===== Input material =====

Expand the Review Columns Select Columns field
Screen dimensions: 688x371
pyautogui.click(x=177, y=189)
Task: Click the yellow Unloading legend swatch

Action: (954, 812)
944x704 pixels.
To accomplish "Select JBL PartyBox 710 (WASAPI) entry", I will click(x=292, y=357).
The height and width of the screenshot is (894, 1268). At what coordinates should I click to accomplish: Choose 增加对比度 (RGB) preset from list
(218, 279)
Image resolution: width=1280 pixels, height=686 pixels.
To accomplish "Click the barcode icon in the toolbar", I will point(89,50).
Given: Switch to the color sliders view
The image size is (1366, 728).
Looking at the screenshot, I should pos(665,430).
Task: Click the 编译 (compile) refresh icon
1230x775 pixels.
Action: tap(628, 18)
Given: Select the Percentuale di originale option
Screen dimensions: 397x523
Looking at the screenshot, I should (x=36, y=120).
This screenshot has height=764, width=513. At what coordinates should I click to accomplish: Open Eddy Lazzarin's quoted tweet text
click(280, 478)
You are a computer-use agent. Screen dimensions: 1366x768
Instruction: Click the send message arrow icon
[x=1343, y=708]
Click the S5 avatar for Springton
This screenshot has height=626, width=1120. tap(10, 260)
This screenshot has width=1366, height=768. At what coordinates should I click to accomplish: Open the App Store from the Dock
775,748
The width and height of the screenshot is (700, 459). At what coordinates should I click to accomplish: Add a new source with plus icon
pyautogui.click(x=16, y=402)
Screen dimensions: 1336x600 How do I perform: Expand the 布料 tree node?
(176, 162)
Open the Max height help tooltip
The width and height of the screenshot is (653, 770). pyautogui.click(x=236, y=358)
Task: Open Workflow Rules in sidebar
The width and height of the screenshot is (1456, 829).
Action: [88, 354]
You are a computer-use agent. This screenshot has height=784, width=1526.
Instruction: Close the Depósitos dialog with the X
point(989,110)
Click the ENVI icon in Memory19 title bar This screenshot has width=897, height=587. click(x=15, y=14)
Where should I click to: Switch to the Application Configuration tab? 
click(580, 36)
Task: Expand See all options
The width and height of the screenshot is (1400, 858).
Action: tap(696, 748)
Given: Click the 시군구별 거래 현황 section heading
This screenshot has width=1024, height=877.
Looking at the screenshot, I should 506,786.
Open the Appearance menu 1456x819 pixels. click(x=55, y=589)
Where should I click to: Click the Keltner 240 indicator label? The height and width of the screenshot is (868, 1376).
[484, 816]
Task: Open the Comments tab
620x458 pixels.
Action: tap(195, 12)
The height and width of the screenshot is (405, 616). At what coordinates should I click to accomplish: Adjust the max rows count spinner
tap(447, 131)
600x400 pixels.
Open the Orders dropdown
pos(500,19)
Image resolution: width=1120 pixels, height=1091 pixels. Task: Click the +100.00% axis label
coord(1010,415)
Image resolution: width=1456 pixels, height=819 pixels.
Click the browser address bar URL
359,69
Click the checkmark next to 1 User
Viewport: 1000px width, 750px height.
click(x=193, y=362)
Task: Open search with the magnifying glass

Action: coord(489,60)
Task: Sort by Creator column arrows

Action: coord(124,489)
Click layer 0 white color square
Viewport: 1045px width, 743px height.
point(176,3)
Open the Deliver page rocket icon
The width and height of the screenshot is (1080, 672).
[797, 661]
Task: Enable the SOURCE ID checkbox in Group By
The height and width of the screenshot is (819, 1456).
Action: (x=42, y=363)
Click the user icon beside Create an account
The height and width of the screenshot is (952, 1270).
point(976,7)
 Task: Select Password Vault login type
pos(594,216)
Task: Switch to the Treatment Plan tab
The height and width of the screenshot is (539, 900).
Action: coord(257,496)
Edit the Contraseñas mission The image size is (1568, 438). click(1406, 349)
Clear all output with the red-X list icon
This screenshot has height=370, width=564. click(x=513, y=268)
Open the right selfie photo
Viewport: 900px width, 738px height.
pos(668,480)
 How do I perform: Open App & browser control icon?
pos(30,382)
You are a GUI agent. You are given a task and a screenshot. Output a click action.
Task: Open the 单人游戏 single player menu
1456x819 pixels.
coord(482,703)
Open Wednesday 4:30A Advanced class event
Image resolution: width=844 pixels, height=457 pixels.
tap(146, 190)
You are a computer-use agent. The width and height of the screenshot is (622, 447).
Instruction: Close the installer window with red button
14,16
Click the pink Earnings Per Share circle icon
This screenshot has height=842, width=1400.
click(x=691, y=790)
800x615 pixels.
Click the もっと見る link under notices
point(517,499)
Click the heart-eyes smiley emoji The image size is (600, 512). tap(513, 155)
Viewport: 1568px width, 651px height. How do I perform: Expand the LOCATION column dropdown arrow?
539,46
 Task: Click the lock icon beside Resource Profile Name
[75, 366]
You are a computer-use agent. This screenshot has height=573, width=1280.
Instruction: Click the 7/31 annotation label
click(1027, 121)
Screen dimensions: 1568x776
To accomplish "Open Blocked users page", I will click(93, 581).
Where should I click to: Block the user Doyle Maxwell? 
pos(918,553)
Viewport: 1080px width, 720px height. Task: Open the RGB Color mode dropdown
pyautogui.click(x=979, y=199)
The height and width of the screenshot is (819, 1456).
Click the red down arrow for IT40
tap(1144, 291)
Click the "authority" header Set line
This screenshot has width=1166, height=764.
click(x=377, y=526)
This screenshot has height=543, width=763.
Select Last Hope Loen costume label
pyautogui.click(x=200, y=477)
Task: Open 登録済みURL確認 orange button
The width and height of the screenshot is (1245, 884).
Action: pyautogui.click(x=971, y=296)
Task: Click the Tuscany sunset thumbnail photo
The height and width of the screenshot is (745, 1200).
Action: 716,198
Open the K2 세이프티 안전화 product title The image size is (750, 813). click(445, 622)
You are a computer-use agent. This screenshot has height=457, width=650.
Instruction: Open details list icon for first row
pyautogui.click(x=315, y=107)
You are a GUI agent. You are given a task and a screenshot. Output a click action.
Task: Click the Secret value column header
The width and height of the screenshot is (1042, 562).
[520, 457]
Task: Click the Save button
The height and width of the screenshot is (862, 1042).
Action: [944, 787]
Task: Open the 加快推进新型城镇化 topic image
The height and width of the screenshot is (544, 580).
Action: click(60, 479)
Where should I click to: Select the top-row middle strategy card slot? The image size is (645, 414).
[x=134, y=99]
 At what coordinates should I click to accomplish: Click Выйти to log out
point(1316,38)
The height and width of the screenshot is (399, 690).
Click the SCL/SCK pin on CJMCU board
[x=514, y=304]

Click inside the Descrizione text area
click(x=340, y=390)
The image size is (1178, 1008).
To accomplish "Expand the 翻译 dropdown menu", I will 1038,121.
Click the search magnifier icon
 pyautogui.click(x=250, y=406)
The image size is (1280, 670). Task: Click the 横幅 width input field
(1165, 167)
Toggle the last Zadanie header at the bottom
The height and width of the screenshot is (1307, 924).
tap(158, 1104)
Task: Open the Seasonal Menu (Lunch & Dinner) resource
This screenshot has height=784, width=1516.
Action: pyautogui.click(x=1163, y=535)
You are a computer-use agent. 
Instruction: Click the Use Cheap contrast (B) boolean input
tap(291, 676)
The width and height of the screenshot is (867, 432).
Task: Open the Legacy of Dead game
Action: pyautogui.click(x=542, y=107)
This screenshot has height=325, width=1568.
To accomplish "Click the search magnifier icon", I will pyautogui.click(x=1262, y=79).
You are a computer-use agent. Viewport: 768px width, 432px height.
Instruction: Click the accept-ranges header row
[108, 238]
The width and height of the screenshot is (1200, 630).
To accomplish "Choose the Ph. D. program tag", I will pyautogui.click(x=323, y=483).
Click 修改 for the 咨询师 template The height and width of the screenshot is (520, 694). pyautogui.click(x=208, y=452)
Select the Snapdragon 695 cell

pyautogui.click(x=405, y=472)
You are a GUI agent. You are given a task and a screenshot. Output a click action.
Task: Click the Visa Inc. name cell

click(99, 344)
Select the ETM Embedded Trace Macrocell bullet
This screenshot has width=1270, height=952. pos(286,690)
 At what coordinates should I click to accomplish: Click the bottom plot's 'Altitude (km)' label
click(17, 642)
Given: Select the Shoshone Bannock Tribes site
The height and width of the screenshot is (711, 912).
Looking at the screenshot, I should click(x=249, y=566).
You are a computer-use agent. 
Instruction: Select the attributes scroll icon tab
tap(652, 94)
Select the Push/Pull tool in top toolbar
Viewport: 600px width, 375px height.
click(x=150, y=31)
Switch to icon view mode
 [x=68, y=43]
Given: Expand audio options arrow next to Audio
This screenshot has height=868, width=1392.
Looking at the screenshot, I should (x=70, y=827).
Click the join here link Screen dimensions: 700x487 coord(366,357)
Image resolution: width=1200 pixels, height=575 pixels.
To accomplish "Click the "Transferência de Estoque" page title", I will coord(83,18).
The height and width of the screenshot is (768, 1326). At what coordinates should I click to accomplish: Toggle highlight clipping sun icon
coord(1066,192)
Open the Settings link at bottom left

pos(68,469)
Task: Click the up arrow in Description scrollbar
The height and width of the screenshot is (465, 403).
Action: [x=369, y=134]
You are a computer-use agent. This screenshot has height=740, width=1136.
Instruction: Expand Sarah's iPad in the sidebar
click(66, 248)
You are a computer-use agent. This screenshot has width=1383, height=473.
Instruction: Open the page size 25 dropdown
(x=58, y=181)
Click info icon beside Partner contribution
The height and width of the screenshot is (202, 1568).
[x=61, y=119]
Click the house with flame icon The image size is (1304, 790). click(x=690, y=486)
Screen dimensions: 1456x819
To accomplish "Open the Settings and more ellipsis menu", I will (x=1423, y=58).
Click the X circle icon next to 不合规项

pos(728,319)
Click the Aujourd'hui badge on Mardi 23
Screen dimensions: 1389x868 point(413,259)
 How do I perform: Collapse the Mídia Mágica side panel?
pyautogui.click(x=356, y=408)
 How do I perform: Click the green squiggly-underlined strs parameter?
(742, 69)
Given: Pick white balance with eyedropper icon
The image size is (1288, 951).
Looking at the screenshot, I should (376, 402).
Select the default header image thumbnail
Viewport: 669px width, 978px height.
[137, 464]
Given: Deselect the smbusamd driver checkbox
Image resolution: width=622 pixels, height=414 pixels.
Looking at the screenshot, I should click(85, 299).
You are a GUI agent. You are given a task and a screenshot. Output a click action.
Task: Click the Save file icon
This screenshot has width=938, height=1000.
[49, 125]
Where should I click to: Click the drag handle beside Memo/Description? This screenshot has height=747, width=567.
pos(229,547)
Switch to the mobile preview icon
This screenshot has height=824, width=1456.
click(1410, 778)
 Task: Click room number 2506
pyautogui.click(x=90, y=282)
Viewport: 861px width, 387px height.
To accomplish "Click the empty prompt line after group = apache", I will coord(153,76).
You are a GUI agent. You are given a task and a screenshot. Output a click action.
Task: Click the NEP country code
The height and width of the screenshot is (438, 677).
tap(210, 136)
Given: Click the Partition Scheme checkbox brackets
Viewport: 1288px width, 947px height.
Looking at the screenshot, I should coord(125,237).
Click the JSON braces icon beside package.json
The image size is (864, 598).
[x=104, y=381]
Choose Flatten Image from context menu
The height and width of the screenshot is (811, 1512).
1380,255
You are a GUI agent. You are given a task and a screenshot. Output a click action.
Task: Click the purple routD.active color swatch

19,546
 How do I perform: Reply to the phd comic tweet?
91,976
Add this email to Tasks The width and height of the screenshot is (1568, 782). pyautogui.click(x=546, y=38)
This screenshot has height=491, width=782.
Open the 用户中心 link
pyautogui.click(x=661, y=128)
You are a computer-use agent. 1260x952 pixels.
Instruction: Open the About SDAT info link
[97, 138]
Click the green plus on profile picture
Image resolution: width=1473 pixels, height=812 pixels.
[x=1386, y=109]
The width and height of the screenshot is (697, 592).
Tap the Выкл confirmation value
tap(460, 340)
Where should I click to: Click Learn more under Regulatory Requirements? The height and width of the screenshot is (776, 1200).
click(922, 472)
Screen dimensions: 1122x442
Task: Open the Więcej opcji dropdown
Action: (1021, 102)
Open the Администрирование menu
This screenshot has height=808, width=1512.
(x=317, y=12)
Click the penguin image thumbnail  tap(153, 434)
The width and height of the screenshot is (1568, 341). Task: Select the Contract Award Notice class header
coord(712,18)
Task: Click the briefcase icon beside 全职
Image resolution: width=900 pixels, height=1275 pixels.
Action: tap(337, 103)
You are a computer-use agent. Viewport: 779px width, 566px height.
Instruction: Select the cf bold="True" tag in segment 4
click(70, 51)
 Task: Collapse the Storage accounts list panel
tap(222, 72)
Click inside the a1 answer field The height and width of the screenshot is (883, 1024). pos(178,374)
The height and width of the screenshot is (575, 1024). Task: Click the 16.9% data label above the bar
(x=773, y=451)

=====

* Set exercise
Reproduce the listing word for word, beginning at its first line and stopping after the line that contains "click(580, 36)".

* The reply
Expand the Review Columns Select Columns field
Screen dimensions: 688x371
pyautogui.click(x=177, y=189)
Task: Click the yellow Unloading legend swatch

Action: (954, 812)
944x704 pixels.
To accomplish "Select JBL PartyBox 710 (WASAPI) entry", I will click(x=292, y=357).
The height and width of the screenshot is (894, 1268). At what coordinates should I click to accomplish: Choose 增加对比度 (RGB) preset from list
(218, 279)
Image resolution: width=1280 pixels, height=686 pixels.
To accomplish "Click the barcode icon in the toolbar", I will point(89,50).
Given: Switch to the color sliders view
The image size is (1366, 728).
Looking at the screenshot, I should pos(665,430).
Task: Click the 编译 (compile) refresh icon
1230x775 pixels.
Action: tap(628, 18)
Given: Select the Percentuale di originale option
Screen dimensions: 397x523
Looking at the screenshot, I should (x=36, y=120).
This screenshot has height=764, width=513. At what coordinates should I click to accomplish: Open Eddy Lazzarin's quoted tweet text
click(280, 478)
You are a computer-use agent. Screen dimensions: 1366x768
Instruction: Click the send message arrow icon
[x=1343, y=708]
Click the S5 avatar for Springton
This screenshot has height=626, width=1120. tap(10, 260)
This screenshot has width=1366, height=768. At what coordinates should I click to accomplish: Open the App Store from the Dock
775,748
The width and height of the screenshot is (700, 459). At what coordinates should I click to accomplish: Add a new source with plus icon
pyautogui.click(x=16, y=402)
Screen dimensions: 1336x600 How do I perform: Expand the 布料 tree node?
(176, 162)
Open the Max height help tooltip
The width and height of the screenshot is (653, 770). pyautogui.click(x=236, y=358)
Task: Open Workflow Rules in sidebar
The width and height of the screenshot is (1456, 829).
Action: [88, 354]
You are a computer-use agent. This screenshot has height=784, width=1526.
Instruction: Close the Depósitos dialog with the X
point(989,110)
Click the ENVI icon in Memory19 title bar This screenshot has width=897, height=587. click(x=15, y=14)
Where should I click to: Switch to the Application Configuration tab? 
click(580, 36)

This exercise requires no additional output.